> [Record excerpts]:
= = = = = = =
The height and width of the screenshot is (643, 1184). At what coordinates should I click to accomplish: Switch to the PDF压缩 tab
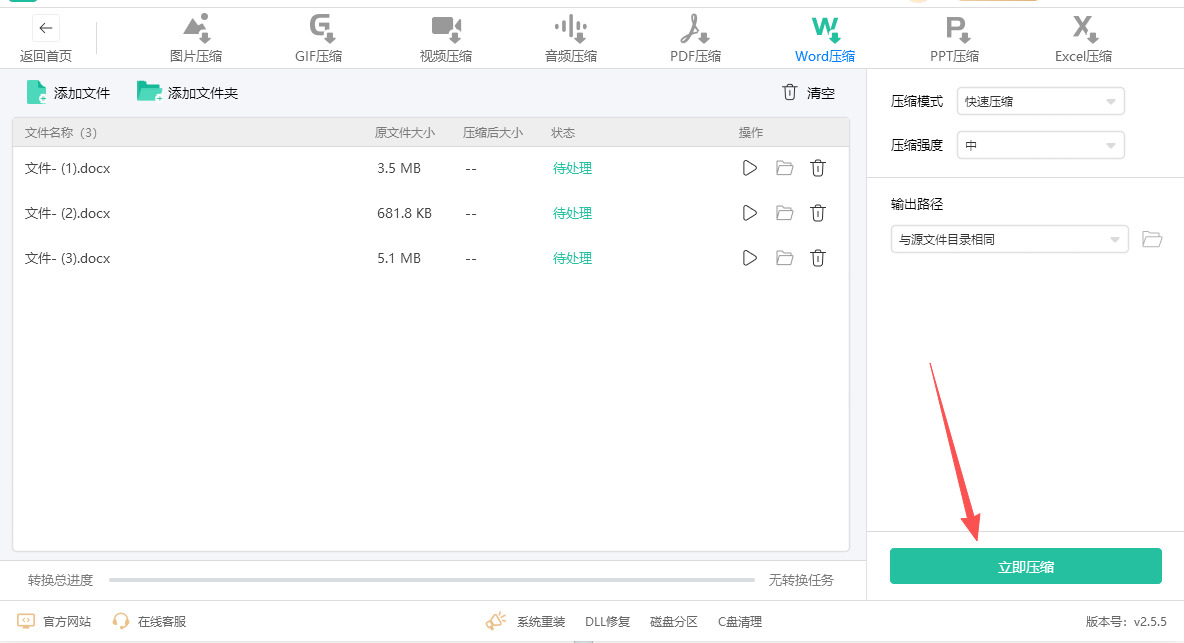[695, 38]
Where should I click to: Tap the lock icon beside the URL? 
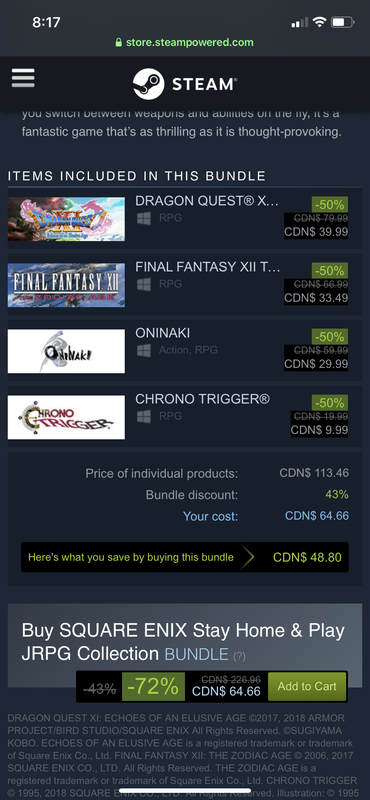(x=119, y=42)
= = = = = = =
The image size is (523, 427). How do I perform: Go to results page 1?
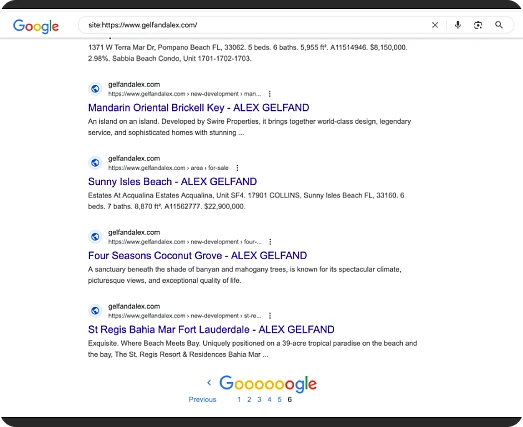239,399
= = = = = = =
> [Objective]: Copy out each line of the listing above that contains the word "click".

> [Answer to the task]:
The height and width of the screenshot is (643, 1184). At what coordinates should I click to accomplish: Switch to the PDF压缩 tab
Where should I click to: Tap the lock icon beside the URL? 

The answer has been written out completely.